━━━ Record extracts

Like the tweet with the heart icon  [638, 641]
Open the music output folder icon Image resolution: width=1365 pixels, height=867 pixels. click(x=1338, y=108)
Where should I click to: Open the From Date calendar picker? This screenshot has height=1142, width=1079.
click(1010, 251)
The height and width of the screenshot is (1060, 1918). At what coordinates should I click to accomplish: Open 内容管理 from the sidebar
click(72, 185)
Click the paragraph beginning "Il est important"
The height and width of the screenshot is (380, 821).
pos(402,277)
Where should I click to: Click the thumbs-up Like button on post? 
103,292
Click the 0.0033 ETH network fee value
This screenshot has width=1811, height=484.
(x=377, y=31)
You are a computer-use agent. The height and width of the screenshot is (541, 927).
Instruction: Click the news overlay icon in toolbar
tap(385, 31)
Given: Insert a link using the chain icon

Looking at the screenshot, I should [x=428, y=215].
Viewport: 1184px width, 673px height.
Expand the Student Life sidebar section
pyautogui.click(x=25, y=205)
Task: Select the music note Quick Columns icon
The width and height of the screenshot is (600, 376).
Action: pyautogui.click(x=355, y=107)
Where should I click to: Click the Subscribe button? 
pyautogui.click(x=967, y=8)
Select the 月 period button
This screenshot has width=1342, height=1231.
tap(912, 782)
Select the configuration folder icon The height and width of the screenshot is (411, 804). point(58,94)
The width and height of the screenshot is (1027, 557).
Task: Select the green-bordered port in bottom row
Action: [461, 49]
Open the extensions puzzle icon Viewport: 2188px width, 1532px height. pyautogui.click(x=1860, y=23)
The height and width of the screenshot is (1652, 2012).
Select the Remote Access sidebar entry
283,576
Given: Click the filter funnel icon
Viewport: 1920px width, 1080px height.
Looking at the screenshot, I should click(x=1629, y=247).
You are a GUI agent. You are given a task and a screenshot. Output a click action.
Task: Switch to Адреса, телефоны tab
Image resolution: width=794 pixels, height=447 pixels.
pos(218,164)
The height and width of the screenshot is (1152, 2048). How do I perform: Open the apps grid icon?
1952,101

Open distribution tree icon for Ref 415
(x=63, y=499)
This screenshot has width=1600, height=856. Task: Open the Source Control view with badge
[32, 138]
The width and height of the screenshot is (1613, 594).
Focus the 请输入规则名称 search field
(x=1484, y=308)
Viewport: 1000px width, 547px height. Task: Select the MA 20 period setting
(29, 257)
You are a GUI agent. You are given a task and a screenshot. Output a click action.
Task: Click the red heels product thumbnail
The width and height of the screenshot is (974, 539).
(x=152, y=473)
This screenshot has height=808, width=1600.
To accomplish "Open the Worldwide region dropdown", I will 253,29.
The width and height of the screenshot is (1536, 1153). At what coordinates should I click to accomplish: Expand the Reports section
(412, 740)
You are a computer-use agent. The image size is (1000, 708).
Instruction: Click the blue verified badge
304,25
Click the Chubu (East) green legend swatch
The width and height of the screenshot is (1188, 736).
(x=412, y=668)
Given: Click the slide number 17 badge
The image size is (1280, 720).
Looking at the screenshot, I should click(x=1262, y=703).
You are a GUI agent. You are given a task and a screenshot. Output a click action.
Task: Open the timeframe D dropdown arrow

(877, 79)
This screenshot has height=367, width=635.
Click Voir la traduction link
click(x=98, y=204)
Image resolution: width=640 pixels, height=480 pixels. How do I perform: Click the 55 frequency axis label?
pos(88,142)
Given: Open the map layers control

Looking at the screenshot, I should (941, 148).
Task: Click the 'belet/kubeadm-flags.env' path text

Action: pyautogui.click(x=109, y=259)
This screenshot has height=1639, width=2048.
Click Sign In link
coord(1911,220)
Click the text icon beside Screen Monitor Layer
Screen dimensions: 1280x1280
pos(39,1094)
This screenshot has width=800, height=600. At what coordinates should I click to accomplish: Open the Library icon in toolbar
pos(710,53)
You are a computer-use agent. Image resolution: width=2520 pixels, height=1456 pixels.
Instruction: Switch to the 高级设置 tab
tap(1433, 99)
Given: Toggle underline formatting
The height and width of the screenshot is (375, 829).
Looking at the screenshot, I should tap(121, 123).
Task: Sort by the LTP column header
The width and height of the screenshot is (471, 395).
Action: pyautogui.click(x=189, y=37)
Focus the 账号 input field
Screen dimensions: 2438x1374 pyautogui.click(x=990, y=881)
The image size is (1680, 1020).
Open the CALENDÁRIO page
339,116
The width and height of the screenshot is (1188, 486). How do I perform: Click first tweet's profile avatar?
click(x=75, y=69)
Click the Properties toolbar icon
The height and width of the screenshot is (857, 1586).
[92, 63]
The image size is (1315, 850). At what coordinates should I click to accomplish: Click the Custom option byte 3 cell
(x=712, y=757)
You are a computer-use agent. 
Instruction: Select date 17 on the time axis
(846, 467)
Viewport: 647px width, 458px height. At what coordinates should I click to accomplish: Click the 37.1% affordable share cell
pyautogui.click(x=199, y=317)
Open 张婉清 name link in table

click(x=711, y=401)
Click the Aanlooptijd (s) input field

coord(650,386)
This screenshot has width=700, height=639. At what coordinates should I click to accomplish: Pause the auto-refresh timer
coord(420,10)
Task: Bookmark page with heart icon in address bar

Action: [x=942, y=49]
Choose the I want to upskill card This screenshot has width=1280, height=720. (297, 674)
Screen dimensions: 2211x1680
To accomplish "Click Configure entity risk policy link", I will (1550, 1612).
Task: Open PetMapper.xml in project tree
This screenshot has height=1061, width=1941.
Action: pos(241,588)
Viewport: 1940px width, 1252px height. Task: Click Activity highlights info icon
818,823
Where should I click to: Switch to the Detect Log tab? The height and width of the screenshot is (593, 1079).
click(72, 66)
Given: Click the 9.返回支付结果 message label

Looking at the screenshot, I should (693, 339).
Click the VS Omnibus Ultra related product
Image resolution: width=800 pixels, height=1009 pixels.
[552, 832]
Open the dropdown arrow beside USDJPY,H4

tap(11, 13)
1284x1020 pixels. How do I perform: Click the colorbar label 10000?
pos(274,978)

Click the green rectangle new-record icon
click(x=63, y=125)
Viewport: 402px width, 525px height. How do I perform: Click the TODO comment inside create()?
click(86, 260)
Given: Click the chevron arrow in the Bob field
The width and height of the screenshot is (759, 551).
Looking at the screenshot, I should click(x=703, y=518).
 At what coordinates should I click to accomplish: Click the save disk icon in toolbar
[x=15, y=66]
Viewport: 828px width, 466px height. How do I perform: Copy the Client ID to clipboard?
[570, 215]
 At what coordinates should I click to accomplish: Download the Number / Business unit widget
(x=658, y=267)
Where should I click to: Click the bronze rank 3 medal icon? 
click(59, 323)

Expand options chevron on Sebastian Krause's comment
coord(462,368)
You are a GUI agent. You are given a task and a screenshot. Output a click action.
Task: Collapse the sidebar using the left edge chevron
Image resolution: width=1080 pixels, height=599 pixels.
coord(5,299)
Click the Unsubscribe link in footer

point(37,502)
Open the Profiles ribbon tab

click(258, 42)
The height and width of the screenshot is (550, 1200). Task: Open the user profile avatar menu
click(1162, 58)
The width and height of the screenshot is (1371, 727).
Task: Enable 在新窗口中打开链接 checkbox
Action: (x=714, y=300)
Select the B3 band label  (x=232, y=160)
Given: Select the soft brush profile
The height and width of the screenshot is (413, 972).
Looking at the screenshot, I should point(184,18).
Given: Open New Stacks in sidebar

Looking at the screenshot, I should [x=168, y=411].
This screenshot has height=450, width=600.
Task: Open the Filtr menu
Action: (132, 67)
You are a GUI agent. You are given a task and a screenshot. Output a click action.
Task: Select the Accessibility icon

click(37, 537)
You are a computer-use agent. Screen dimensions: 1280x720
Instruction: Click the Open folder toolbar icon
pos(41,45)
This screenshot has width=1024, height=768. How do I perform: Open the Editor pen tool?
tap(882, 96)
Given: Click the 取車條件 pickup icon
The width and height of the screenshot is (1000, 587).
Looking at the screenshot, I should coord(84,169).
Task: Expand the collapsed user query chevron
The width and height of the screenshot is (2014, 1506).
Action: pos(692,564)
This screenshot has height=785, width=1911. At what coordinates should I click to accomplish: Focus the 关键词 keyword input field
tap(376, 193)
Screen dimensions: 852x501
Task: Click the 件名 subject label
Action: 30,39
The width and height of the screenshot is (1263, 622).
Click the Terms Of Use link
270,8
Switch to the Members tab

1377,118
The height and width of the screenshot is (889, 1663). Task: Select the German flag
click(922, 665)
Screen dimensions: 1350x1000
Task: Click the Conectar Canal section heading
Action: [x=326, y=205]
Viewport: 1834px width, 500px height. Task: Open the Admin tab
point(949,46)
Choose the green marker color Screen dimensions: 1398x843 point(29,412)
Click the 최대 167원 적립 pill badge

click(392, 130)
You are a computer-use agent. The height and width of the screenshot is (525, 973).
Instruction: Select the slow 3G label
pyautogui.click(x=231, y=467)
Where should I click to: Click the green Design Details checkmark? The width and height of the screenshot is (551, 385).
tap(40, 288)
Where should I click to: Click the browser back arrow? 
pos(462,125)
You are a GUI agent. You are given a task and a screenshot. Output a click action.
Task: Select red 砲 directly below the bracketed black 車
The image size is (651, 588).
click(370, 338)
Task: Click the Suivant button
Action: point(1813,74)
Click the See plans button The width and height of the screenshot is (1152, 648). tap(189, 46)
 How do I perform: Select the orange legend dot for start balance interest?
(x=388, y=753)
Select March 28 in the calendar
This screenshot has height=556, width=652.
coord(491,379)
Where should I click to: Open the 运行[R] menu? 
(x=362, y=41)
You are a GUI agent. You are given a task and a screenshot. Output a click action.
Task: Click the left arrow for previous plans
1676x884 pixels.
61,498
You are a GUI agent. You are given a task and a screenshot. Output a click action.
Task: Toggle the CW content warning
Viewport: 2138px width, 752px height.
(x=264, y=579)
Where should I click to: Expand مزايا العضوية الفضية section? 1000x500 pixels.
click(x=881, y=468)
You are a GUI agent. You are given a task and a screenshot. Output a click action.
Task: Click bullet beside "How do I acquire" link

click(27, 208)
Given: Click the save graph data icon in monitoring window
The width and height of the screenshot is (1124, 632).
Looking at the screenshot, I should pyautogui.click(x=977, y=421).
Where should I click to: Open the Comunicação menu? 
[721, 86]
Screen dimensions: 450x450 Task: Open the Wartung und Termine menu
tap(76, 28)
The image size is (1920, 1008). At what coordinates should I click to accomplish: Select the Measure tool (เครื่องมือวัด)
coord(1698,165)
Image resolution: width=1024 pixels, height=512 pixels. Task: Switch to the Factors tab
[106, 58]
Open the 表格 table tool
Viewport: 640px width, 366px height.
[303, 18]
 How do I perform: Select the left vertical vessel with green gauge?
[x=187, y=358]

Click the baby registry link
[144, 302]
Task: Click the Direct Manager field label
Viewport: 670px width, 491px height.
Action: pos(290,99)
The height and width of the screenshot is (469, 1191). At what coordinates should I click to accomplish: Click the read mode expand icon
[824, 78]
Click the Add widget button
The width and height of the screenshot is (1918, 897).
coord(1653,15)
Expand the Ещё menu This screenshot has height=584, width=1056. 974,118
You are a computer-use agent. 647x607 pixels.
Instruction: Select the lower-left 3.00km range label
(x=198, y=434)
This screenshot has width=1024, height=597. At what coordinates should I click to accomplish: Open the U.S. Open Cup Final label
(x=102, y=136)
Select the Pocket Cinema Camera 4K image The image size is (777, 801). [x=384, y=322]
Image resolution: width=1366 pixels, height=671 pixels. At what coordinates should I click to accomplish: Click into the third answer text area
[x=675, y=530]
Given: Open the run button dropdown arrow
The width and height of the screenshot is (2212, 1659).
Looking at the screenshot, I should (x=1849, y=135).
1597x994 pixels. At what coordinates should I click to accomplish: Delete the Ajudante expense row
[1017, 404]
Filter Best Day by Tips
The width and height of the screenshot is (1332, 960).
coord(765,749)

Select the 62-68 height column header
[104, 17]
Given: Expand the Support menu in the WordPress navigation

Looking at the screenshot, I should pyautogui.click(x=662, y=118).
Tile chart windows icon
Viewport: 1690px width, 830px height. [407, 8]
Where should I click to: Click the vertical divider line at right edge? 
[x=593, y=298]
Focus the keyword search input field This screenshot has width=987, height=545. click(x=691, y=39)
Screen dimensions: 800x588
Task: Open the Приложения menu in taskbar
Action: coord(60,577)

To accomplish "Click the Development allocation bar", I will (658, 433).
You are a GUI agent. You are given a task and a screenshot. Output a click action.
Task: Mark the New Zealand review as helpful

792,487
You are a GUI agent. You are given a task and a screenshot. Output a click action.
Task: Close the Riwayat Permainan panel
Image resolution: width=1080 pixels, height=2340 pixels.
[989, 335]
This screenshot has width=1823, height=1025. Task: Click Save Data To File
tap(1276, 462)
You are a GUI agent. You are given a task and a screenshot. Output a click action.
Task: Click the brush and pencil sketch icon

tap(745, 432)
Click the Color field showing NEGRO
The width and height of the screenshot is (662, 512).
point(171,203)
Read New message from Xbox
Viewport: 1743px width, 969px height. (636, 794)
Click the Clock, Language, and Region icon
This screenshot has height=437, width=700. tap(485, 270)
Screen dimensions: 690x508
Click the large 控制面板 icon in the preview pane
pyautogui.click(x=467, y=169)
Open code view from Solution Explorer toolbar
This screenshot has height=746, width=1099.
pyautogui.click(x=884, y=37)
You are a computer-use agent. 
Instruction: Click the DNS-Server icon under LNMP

━━━━━━

**What the task asks**
Transcribe the data above verbatim, beginning at the line that contains "1284x1020 pixels. How" and stopping after the line that contains "click(86, 260)".

**Answer**
1284x1020 pixels. How do I perform: Click the colorbar label 10000?
pos(274,978)

Click the green rectangle new-record icon
click(x=63, y=125)
Viewport: 402px width, 525px height. How do I perform: Click the TODO comment inside create()?
click(86, 260)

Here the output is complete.